Triangle of Sadness [2022]
“So what do you do?
– I sell shit.“
A satire on the state of the world and how it caters to the "elite", Ruben Östlund’s Triangle of Sadness is brilliant in fits and starts though it never quite sails close enough to the sun to burn either itself or its patrons. Less blunt and snappy as The Menu, but smarter and easier going, this is one not for the squeamish, the rich, or the short of attention span.
While this may sound like a mixed bag of compliments and hindrances, I mean them almost entirely in a positive manner. Something that drives me crazy about most satire is that the characters are so over-marinated in whatever their “role” is supposed to be, it’s almost impossible to believe them as actual people in any meaningful way; the entire experience is often contrived to the point of being cloying rather than flavorful. While I think that Triangle might ride that train a little too far in the opposite direction at times – outstaying its welcome a little at 2-hours and 27-minutes – it ends up in a place much more clever and true than many of the things that typically gall me from the genre.
Featuring two moments of the worst ADR I have seen in modern cinema, a brilliantly shot and realized opening act that isn’t quite matched anywhere else in the film [though the entire “Captain’s Dinner” sequence and conclusion gets close], and a little long winded during a couple of scenes, Triangle of Sadness is not without its drawbacks. I think between its aforementioned runtime and rollercoaster storytelling [slow, up, plodding moments, then very-sharp-and-cruel-satire, then slow, up…] audiences that manage to make it through what will almost certainly be talked about as “the grossest scene of 2022”, may get a little sea-sick themselves, and walk away.

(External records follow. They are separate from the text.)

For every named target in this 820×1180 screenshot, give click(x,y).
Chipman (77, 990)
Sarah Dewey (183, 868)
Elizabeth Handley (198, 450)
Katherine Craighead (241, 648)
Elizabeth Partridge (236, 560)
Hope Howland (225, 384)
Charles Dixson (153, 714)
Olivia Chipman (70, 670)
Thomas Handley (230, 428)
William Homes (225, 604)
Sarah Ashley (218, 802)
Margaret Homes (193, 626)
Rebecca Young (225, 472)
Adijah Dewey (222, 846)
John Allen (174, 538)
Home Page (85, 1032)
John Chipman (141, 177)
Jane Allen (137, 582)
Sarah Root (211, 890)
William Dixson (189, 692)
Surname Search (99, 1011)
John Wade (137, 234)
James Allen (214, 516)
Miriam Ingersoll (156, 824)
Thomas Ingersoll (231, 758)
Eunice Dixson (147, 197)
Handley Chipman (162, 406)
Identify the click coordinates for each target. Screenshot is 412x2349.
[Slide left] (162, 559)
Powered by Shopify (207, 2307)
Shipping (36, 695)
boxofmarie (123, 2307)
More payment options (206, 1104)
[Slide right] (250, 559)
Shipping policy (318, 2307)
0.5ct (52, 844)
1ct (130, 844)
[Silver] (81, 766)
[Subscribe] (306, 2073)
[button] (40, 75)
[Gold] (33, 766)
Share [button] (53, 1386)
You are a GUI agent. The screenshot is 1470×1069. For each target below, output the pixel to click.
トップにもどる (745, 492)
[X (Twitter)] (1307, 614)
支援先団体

It’s a shame because, when this film is sharp, it is wicked nasty, but when it isn’t… it just sort of isn’t.
All-in-all, Triangle of Sadness has a lot to say about a lot of things. Some of it comes out very plainly, some of it comes out across the entire piece; all of it is worth listening to. I don't think this will be anyone's favorite movie, but it will certainly contain some people's favorite lines of sardonic social satire. The film is dark, it is gross, and it is tragically reflective of exactly the world we live in today, have lived in for a long time, and will continue living in tomorrow.
“Our products have been employed in upholding democracy all over the world… Basically, our best-selling product is the hand grenade.”